Top of RECORDS SHOWN
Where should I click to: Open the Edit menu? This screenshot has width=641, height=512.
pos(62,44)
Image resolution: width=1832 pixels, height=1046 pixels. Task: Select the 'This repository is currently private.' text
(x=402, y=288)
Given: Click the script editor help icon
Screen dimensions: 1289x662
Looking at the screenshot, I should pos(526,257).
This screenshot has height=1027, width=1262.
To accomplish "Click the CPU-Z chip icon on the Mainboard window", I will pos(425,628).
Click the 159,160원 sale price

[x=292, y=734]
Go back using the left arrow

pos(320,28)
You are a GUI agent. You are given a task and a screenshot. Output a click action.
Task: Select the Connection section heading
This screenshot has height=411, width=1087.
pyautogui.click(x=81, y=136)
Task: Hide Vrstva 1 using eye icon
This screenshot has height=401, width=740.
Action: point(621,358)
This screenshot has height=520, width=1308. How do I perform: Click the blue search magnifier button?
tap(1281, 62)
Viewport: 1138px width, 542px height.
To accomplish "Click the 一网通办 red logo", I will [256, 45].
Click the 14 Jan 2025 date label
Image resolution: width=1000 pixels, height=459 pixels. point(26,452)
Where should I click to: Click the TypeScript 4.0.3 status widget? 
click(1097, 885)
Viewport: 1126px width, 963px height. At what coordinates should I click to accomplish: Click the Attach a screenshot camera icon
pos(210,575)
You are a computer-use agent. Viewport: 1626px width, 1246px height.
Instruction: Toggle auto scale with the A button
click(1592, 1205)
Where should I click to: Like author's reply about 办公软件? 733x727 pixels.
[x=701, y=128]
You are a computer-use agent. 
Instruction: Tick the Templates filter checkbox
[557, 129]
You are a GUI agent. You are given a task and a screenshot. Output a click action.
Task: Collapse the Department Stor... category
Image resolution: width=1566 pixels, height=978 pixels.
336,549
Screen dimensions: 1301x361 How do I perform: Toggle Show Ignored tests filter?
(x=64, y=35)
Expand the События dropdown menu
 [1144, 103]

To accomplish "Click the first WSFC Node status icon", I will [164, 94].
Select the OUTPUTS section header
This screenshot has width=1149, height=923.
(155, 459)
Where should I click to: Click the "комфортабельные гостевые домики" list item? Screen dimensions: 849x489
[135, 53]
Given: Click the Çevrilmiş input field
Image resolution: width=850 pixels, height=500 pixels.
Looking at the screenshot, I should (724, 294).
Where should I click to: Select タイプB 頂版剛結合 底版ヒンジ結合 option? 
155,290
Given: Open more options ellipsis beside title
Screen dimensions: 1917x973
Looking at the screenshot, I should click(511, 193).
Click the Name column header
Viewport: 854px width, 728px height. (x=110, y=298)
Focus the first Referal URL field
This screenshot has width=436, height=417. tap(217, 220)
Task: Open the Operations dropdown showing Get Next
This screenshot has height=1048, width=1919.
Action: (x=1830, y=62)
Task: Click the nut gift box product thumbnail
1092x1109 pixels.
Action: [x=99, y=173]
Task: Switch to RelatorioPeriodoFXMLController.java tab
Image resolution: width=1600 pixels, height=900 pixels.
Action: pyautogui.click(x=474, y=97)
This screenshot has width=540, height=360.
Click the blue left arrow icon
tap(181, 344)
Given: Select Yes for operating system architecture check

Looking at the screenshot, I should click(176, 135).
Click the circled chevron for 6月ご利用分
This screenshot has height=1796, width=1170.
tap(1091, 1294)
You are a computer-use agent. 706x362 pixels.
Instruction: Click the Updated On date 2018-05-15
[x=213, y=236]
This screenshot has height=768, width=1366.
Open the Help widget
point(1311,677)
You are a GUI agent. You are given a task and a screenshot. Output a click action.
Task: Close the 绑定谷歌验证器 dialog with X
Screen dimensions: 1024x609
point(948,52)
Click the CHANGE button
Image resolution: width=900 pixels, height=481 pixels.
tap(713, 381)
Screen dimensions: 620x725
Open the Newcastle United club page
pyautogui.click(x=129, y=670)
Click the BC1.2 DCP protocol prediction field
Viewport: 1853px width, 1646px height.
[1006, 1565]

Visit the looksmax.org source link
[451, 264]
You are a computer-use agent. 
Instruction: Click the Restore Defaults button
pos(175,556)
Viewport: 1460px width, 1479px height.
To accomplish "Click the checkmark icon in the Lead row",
Bottom of RECORDS SHOWN
§ **TASK DETAILS**: If a line in the material holds the string "will", count it, then state the number of such lines and nothing else.

§ **EXERCISE RESULT**: 3